§ **Passage provided**:
++++++++
The Purus were a Rigvedic tribe or a confederation of tribes c. 1700–1400 BC. There were several factions of Purus, one being the Bharatas. The Purus and the Bharatas were the two most prominent tribes in most of the Rigveda. The Purus rallied many other groups against King Sudas of the Bharata, but were defeated in the Battle of the Ten Kings (RV 7.18, etc.).

Etymology 
The name Puru is of possible Indo-Aryan origin.

Rigveda 
In Mandala 6, it is recalled that Purukutsa, chieftain of Purus, had destroyed autumnal forts in the Afghan mountains. In Mandala 4, it is stated that as a result of his Ashvamedha (Horse Sacrifice) with the horse Daurgaha, his son Trasadasyu was born.
++++++++
§ **Parts of the exercise**:
**a)** Name every individual person mentioned in the passage on the Purus tribe.
**b)** Pick up the passage on the Purus tribe after its last sentence and write what comes next.

§ **Given information**:
++++++++
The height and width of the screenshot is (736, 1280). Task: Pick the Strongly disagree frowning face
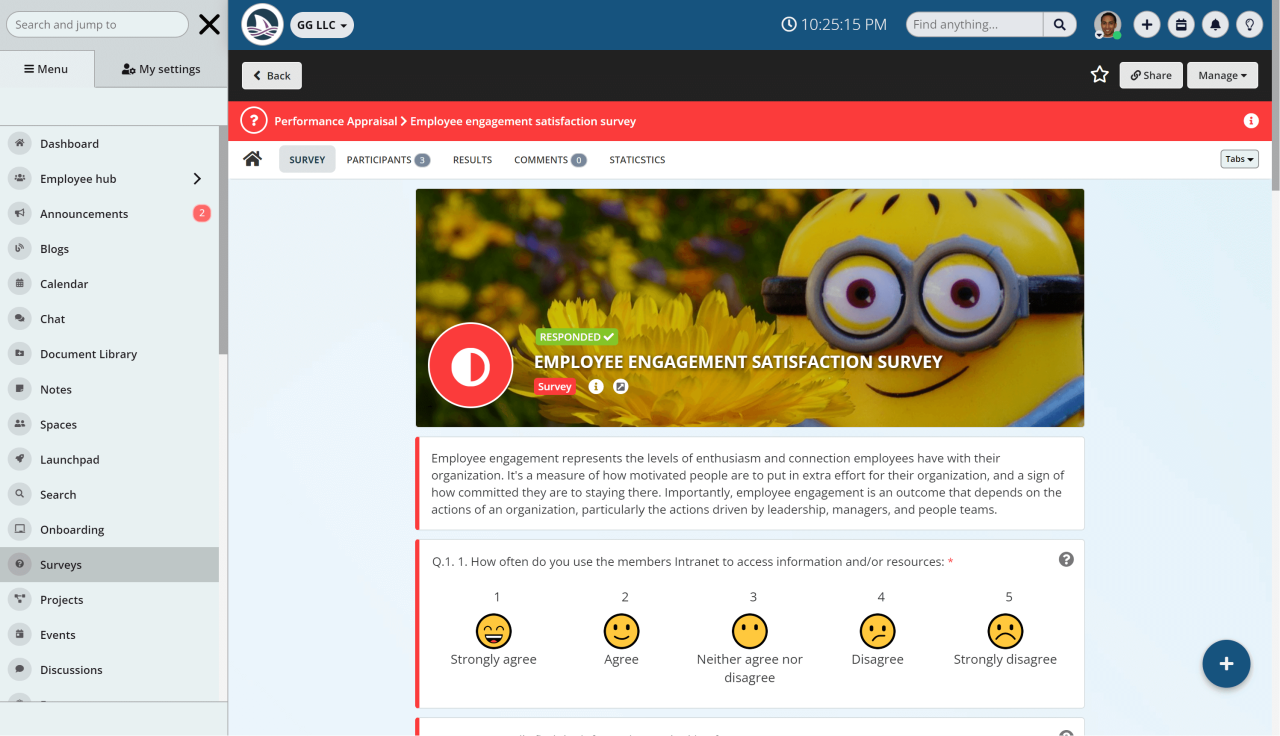pos(1005,631)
++++++++
§ **The answers**:
**a)** Sudas, Purukutsa, Trasadasyu

**b)**
In Mandala 4, Trasadasyu is the chieftain of the Purus. In addition to being the son of Purukutsa, Trasadasyu is also described as Gairikṣita, meaning descendant of Girikṣit. Trasadasyu lived on the western side of the Indus River (Sindhu) while Mandala 4 was being composed, but he also moved into the land of Seven Rivers and defeated the Anu-Druhyus and Yadu-Turvashas. He molded the conquered tribes and the Purus into the Pancha-janah (Five Peoples). To celebrate his victory he conducted an Ashvamedha with his horse, Dadhrikā. Dadhrikā is extolled in RV 4.38-40, and in these hymns, Dadhrikā is stated to have become a divine being, the sacrificial horse of the Ashvamedha, and a symbol of Puru and Indo-Aryan dominance. Trasadasyu's son was Tṛkṣi.

Scholars who adhere to Hermann Grassmann's interpretation of Rigveda 7.92.2 state that by Mandala 7, the Purus had reached the Sarasvati river.

Claimants 
Later rulers may have claimed lineage to the Puru clan to bolster their legitimacy. Modern scholars conjecture that Porus may have been a Puru king. However, Porus is not known in Indian sources.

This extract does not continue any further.